Unlocking Bloom Filters: Lightning-Fast Data Structures for Read-Heavy Systems

Pradip Mudi

Mar 03, 2024

Unlocking Bloom Filters: The Ingenious Solution for Lightning-Fast Malware Detection, Spell Checking, and Beyond

Ever wondered how Google Chrome or other browsers identifies malicious websites in a flash?

Or How any of the apps like Word or Grammarly, quickly tells you if any spelling is wrong?

Etc etc.

Take a moment and think🤔

What data structures or tools comes to your mind for the above usecases?

You might think of HashMap or HashSet or you might think I’ll throw up a Redis cluster for cache and store these details, right.
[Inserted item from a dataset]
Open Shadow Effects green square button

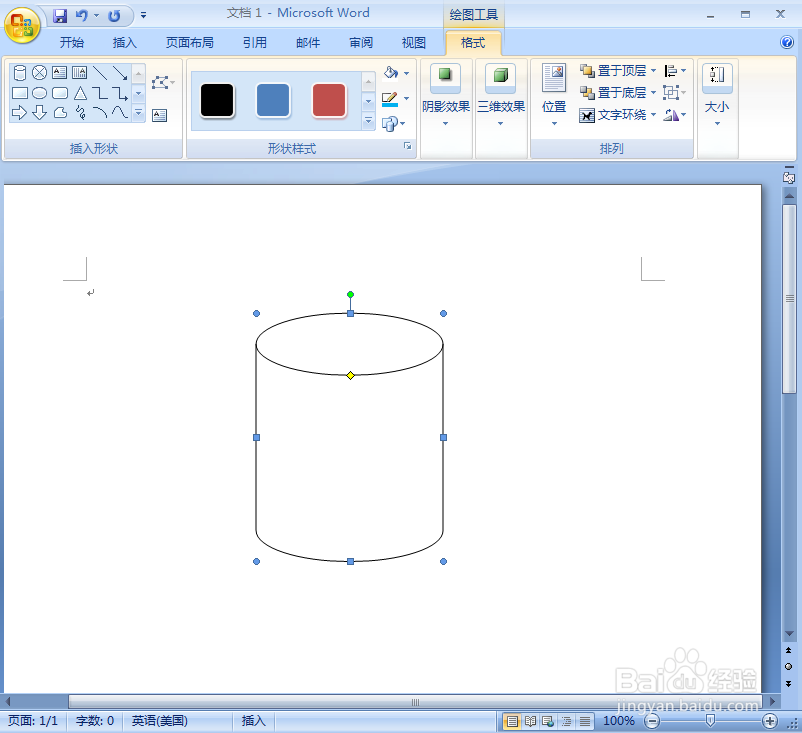click(445, 76)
Before we delve into further discussion, let’s consider the website use case and do some math.

Website Use Case

As of February 2023, there are 1.13 billion websites worldwide, of which 82% were deactivated, leaving around 200 million active websites. In India alone, there are 5,708,965 websites. Notable websites like Google and YouTube have staggering traffic numbers, with 97 billion and 80.05 billion visits respectively.
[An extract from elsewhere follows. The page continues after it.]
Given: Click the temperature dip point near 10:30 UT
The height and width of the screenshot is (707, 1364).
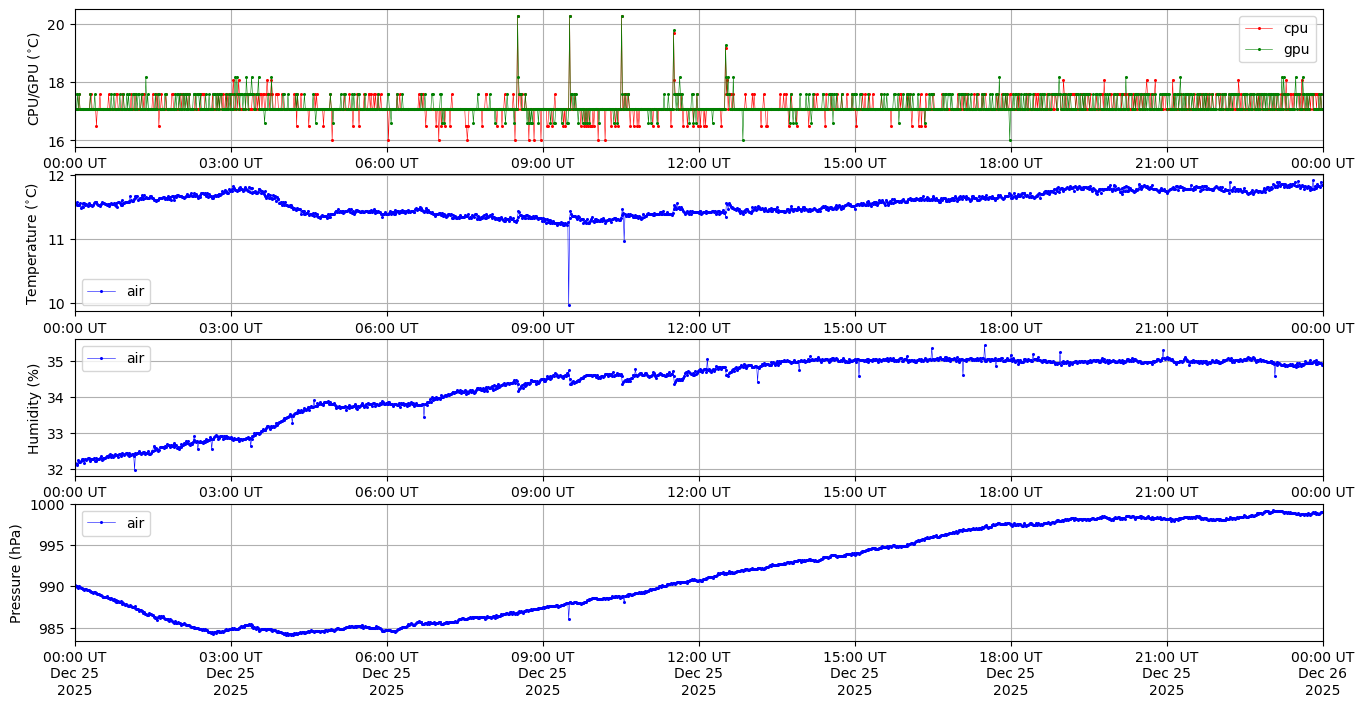Looking at the screenshot, I should [x=624, y=241].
Each website’s URL consists of 75–120 characters. Mean character size of 76.97.

1 character = 1 byte
76.97 character * 1 byte = 76.97 bytes
Total websites: 1.13 billion * 76.97 bytes = 86.9761 GB
Or let’s take the case of, Active websites: 200 million * 76.97bytes = 15.39400 GB

Given these estimates, using traditional data structures like HashMap or HashSet to hold this data becomes impractical.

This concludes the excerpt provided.